Par Dmitry Orlov – Le 7 mars 2017 – Source Club Orlov
Le 26 janvier 2017, le Bulletin de la Commission des sciences et de la sécurité des scientifiques atomiques a avancé son Horloge du Jugement dernier, 30 secondes plus près du minuit métaphorique, et elle est maintenant à seulement 2,5 minutes de minuit. Pourquoi le Conseil a-t-il décidé de faire ce changement? Essentiellement, « parce que Donald Trump ». Dans d’autres informations, le Conseil a également observé que, bien que l’accord de Paris sur le climat soit une bonne chose, le climat est assez proche de minuit aussi.
Ce sont des gens très sérieux : bien formés, des professionnels, des lauréats de prix Nobel, en un mot, des experts. Nous devrions faire confiance à leur parole.

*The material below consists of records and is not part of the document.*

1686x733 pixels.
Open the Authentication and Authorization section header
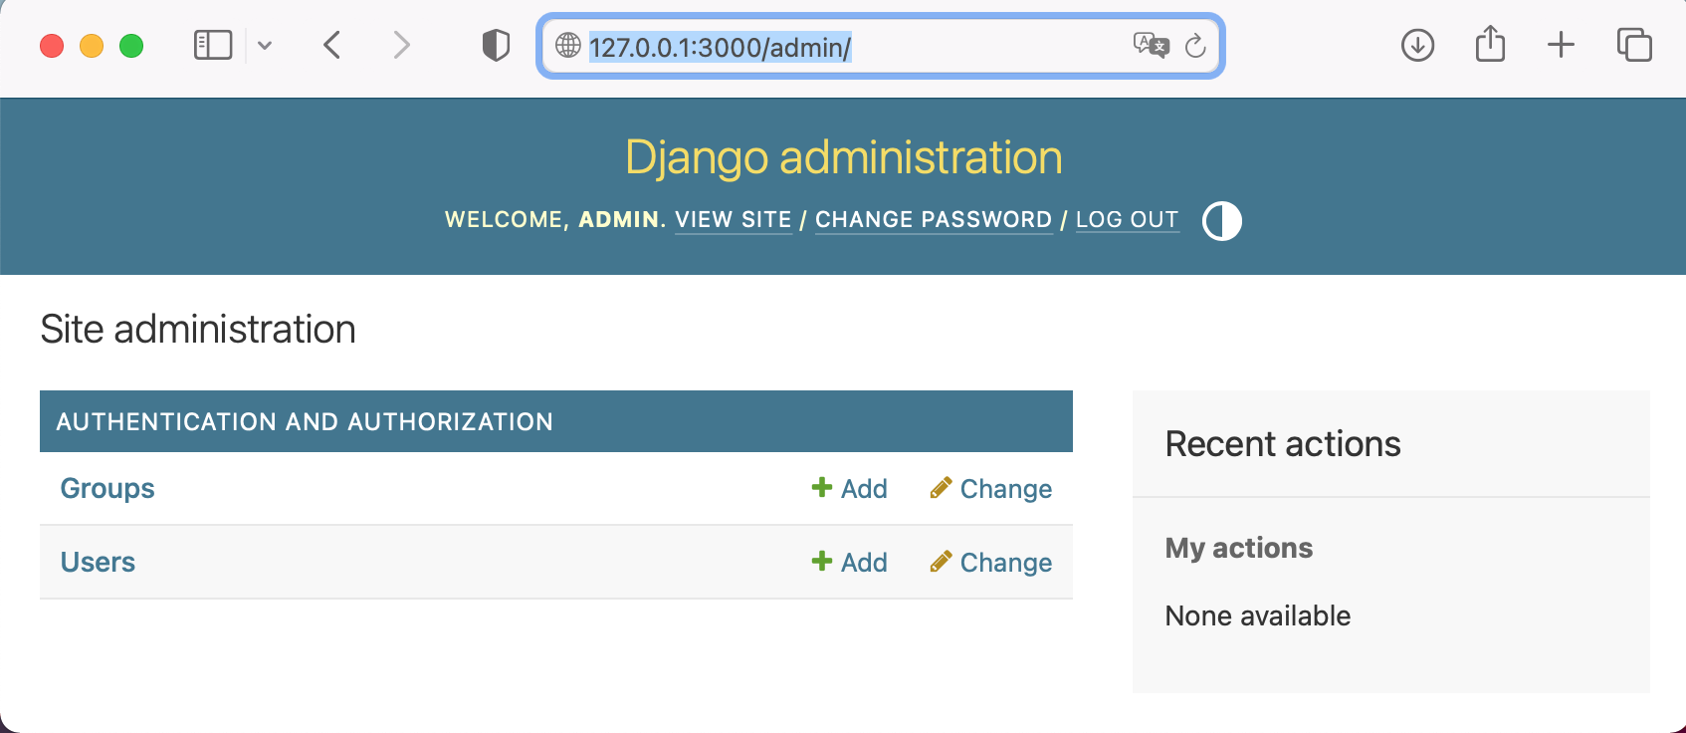[x=306, y=421]
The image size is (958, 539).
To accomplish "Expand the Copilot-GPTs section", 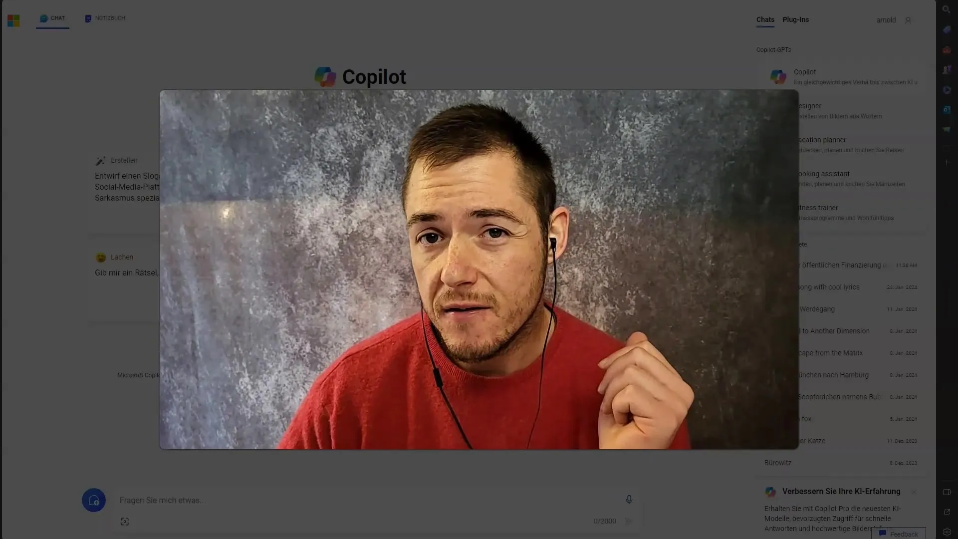I will pyautogui.click(x=773, y=49).
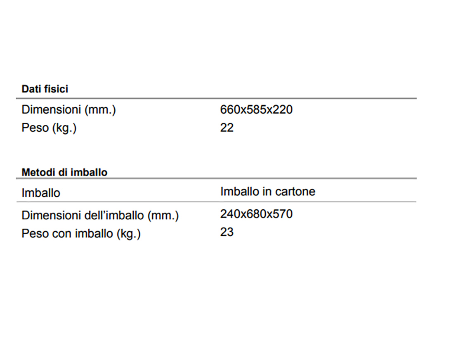Viewport: 458px width, 351px height.
Task: Click the 'Dati fisici' section heading
Action: point(45,89)
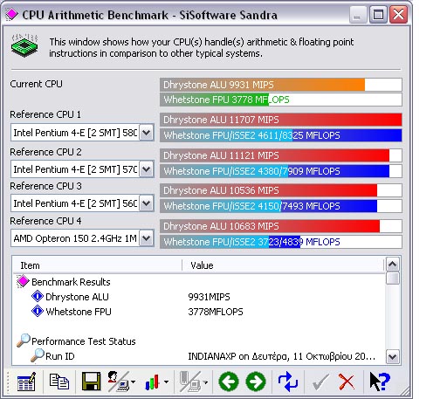Image resolution: width=447 pixels, height=399 pixels.
Task: Open the Reference CPU 2 dropdown
Action: 147,169
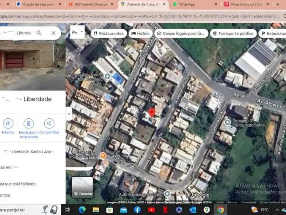This screenshot has width=286, height=215.
Task: Click Enviar para o smartphone icon
Action: click(x=29, y=124)
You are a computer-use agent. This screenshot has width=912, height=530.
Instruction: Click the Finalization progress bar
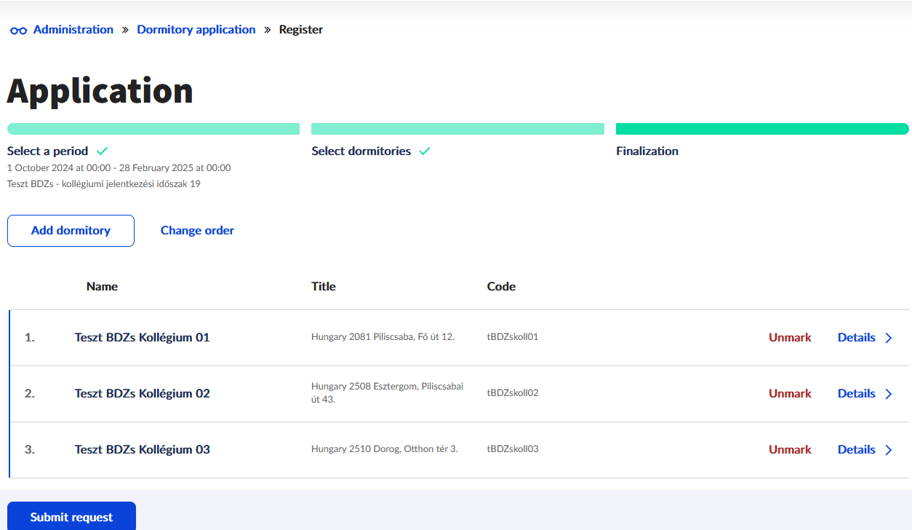[x=761, y=129]
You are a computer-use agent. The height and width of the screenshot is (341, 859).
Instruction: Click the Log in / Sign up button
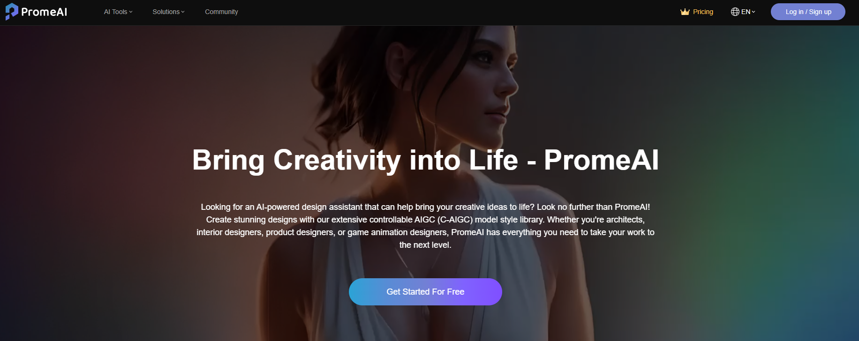coord(808,12)
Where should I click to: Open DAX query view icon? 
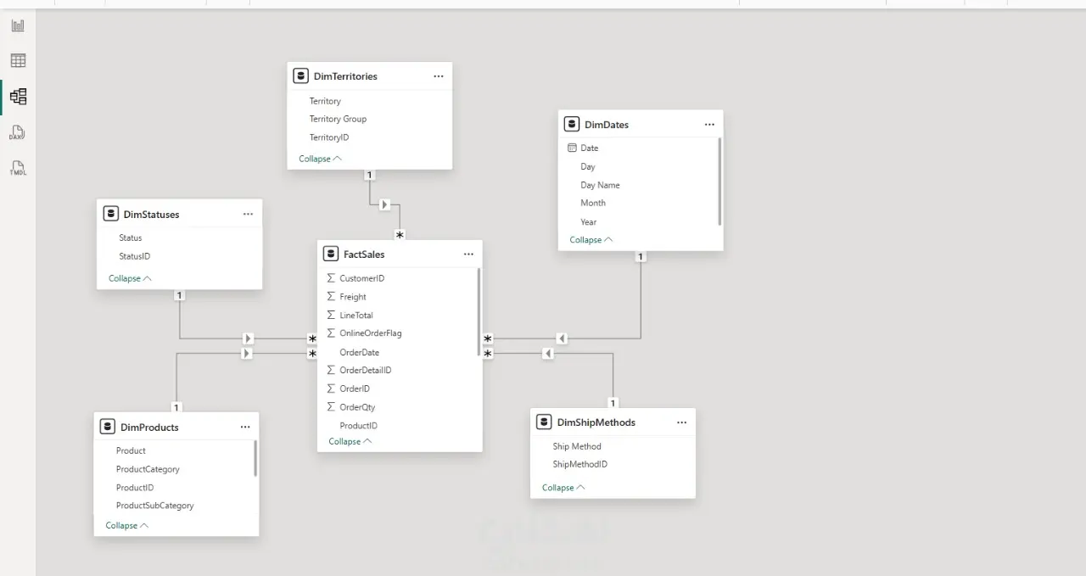pyautogui.click(x=18, y=133)
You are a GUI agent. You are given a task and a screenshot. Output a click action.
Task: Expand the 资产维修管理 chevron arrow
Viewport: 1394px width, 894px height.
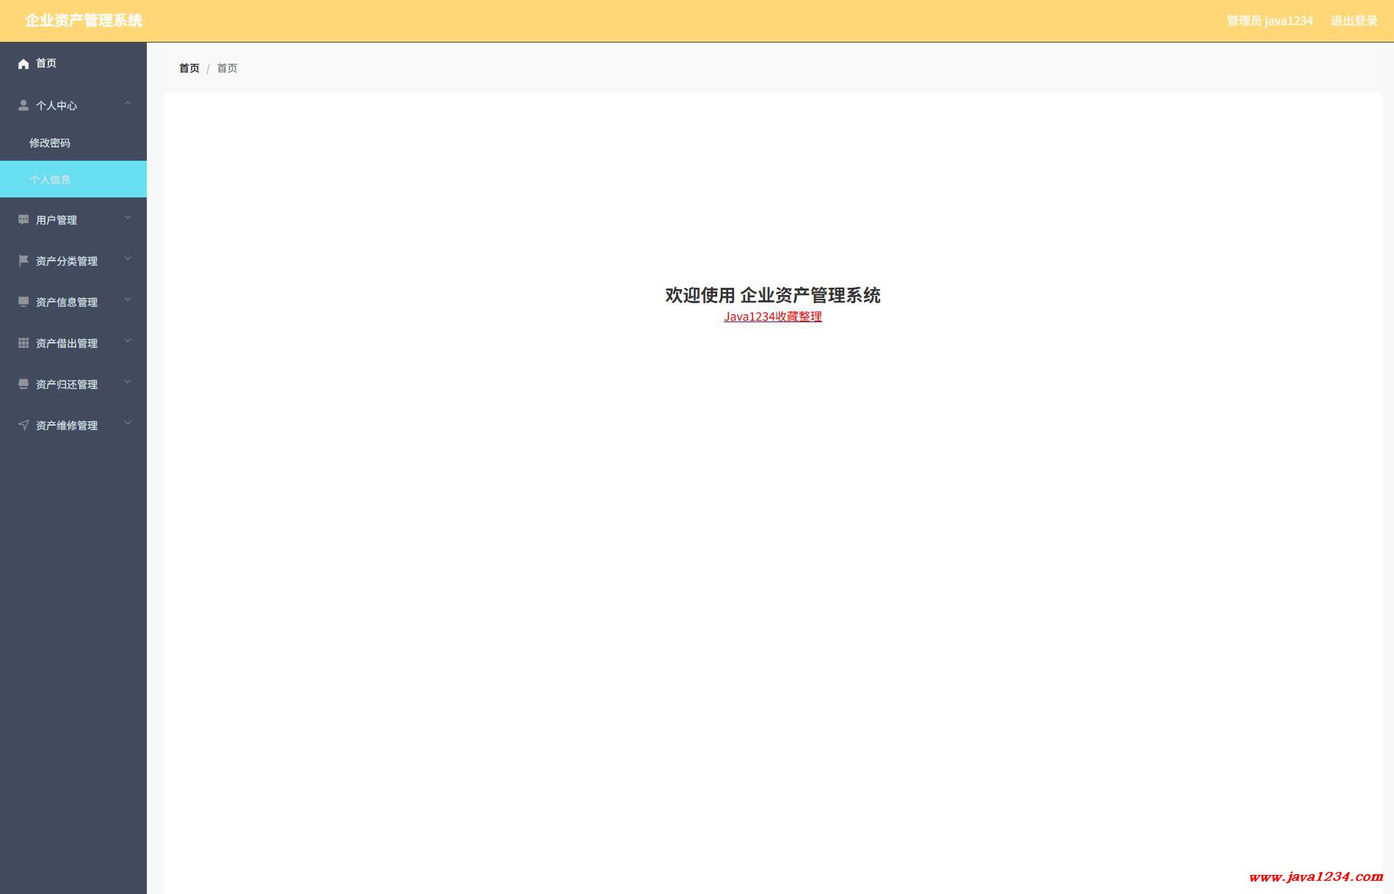click(128, 424)
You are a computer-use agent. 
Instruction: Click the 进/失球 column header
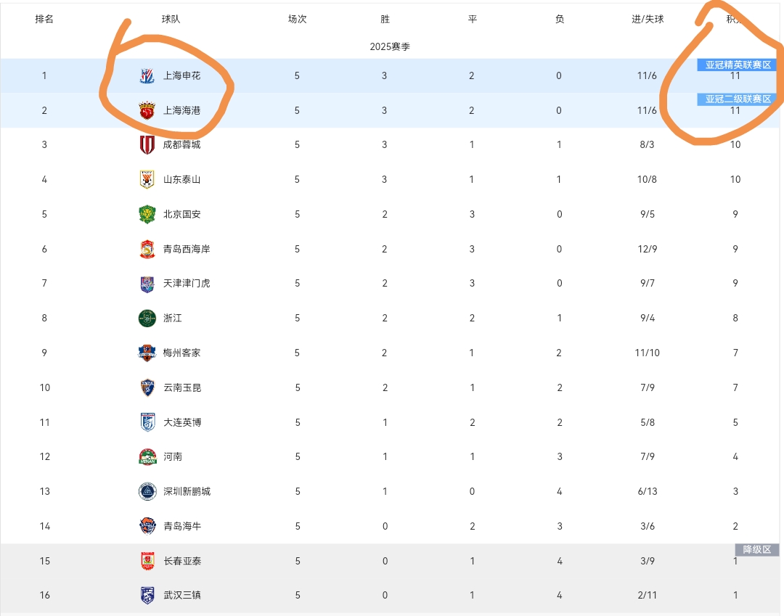tap(648, 19)
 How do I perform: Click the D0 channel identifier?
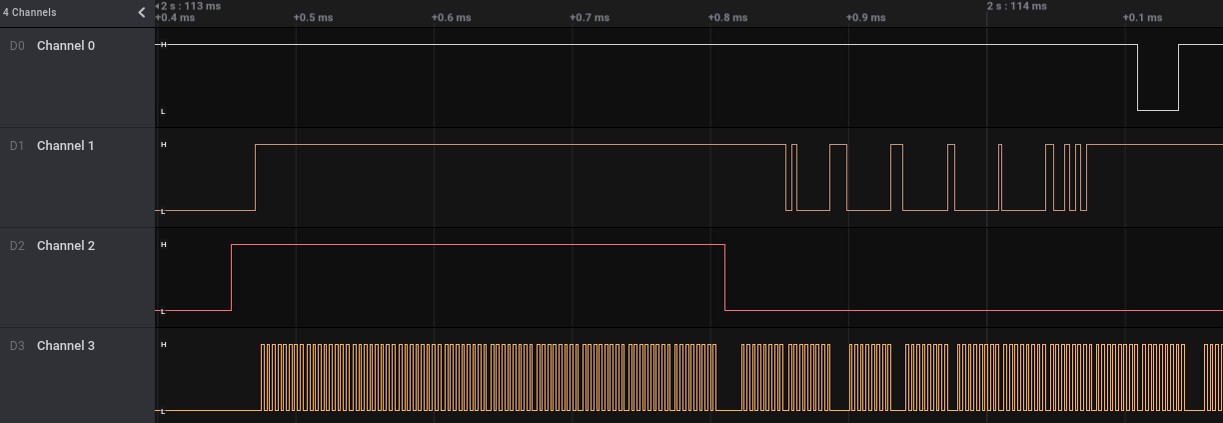point(16,46)
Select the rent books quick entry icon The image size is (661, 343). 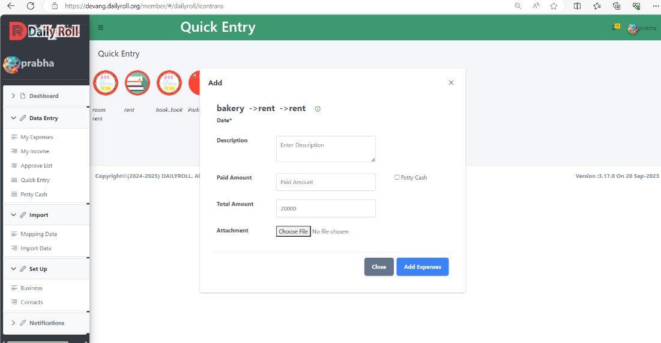pos(137,83)
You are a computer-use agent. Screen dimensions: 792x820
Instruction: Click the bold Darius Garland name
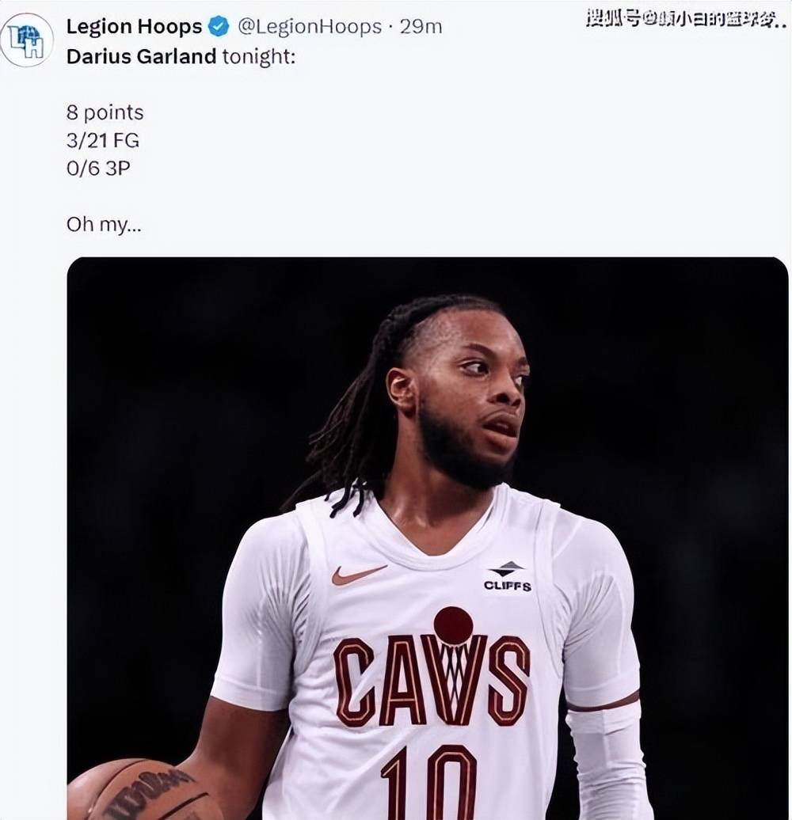141,57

Mais eux, ils font confiance à la parole de Donald Trump ! Apparemment, aucun d’entre eux n’est expert en Donald Trump. Je ne prétends pas l’être non plus, donc pour le paragraphe qui suit, permettez-moi de m’en remettre à mon vieil ami et expert attitré sur toutes les choses concernant Trump, le Capitaine Obvious.
Si vous regardez la manière de Trump de faire des affaires, il a toujours été très prudent et peu adepte du risque. Si vous regardez ses manœuvres politiques et si vous feuilletez son livre, L’art de conclure une affaire, vous allez découvrir que sa technique de négociation consiste toujours à faire une première offre extrême, puis à faire des compromis. Et si vous regardez son flux Twitter, vous découvrirez qu’il aime troller les gens. Ces savants atomiques respectés ont-ils été trollés? Il semblerait que oui…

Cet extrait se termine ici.